Texel Air has made a name for itself during the past five years for transporting a mixture of passengers and cargo on Middle Eastern regional routes. The B737-700 FlexCombi offers them a far better range and mixed payload.
This aircraft could well be interesting for regional operations in Africa. There is a strong demand for better inter-African air cargo services, especially into outlying areas which also lack direct or frequent passenger connections.
A new conversion avenue
John Mc Donagh
Write a comment
Rayhan ahmed (Tuesday, 15 January 2019 00:04)
Fine how are we going to get these
Container off the 737 because lack of
Operational space for FMC.
Yes you can connect an FMC to a A321
A320 but a B737 is a belly loading aircraft which sometimes does not have a belt system .
The question is can a ground handler
Operate a narrow body FMC on a 737???????????

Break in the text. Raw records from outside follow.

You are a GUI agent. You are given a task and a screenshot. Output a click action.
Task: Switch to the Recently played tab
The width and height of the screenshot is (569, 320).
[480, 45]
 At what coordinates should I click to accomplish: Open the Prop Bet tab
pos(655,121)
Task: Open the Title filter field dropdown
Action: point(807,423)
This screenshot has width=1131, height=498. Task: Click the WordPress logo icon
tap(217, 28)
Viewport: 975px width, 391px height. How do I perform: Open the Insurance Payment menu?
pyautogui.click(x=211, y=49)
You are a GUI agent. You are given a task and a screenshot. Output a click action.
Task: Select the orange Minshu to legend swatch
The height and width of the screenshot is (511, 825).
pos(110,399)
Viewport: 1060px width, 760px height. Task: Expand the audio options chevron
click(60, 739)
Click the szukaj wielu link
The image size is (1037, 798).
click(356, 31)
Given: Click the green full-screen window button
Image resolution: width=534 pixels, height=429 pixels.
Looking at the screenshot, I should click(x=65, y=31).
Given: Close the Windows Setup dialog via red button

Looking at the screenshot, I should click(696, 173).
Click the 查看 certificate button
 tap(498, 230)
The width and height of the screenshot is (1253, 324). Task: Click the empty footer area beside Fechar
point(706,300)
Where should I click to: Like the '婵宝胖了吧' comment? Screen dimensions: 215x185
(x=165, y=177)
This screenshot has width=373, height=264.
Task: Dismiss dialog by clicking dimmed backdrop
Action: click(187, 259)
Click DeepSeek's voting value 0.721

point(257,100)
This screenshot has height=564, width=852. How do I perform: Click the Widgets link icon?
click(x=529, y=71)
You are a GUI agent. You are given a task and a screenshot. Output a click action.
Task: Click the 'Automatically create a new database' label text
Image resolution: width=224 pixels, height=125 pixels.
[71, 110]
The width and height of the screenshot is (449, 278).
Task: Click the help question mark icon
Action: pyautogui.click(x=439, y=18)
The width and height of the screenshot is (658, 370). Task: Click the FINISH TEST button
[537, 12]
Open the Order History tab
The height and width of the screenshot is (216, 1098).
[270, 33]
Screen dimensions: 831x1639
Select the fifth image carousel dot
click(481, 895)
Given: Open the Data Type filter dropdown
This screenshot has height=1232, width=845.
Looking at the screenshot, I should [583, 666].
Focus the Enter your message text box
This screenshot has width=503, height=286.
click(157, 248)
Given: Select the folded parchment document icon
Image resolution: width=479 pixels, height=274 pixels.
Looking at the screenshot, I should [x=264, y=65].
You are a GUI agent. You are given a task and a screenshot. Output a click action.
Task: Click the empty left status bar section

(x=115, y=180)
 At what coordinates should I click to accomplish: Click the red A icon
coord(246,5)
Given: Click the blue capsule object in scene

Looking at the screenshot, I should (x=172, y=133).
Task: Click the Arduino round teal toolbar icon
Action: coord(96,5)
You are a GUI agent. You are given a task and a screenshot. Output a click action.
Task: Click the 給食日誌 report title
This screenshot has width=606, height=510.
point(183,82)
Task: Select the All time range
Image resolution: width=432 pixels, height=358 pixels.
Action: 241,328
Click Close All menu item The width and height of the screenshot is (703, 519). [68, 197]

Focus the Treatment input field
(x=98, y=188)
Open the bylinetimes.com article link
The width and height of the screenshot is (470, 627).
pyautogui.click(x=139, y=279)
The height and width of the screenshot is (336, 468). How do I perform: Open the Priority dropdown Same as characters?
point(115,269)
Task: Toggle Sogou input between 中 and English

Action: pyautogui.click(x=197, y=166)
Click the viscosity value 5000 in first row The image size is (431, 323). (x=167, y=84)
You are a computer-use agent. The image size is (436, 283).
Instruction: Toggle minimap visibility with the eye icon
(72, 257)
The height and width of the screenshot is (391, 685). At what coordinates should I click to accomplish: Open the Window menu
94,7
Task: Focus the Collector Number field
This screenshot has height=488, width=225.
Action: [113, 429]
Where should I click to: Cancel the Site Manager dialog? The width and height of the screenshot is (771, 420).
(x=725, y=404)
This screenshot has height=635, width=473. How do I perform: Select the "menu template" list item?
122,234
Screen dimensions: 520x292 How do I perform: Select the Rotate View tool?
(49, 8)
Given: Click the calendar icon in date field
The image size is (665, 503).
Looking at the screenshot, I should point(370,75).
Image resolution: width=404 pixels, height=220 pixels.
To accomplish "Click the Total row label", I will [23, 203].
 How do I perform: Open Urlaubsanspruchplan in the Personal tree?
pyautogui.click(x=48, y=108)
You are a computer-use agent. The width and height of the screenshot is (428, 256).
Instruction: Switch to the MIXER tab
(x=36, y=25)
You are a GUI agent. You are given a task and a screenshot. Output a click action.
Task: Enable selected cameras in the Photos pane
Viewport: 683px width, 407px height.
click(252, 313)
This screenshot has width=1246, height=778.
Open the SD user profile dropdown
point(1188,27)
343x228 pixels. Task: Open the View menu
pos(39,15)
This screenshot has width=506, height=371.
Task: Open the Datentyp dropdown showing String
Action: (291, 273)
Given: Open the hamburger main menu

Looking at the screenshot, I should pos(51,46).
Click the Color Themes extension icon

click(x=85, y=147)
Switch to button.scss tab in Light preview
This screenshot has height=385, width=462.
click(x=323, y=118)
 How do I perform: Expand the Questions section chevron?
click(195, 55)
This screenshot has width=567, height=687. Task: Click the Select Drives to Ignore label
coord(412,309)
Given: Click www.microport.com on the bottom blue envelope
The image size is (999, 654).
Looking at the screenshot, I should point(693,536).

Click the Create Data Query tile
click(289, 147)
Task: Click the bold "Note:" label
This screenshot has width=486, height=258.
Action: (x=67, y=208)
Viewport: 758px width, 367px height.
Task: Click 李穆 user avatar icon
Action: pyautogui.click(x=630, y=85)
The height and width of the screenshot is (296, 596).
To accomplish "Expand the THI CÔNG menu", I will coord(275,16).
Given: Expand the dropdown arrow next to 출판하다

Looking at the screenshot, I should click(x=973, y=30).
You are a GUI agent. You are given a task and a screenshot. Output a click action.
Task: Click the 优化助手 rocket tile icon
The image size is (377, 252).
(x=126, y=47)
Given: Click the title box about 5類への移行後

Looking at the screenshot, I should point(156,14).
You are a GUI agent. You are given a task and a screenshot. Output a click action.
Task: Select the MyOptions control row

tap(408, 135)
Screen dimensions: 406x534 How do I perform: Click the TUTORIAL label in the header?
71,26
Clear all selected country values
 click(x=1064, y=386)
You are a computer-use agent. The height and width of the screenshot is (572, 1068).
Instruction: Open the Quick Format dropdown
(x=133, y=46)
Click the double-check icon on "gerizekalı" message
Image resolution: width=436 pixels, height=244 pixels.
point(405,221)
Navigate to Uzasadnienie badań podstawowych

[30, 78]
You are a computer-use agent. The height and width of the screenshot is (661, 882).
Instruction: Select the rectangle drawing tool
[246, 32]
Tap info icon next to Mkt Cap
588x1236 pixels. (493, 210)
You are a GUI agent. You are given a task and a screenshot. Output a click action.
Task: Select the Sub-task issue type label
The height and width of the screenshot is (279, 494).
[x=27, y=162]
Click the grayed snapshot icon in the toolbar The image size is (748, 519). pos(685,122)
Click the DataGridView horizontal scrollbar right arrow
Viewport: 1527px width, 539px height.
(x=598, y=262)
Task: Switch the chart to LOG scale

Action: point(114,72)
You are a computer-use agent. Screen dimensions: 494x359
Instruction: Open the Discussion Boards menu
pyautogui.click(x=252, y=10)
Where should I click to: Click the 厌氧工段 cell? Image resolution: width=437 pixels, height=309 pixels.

John Mc Donagh (Tuesday, 15 January 2019 10:55)
Dear Rayhan ahmed,
Why not use a Lower deck FMC on B737 freighters? Carriers who operate the 737F have been doing it for years to offload the main deck. Otherwise companies like Pemco or Boeing would not bother marketing a B737F. Have a look at the operating manuals.
Sean Patience (Thursday, 17 January 2019 17:45)
I think this flex combi will work well in the Caribbean. Any operators willing to look at this market out there?
Eva Glimsche (Sunday, 20 January 2019 10:15)
This flex combi versions will also be very interesting flying to the USA and complying to State Variation USG 13 (d).
And hopefully when UN3480 and UN3090 one day might be accepted as cargo on PAX A/C again (with the approved packaging discussed by SAE Working Group G-27) there might be a need for "accessible" stowage and this flex combi versions can do it.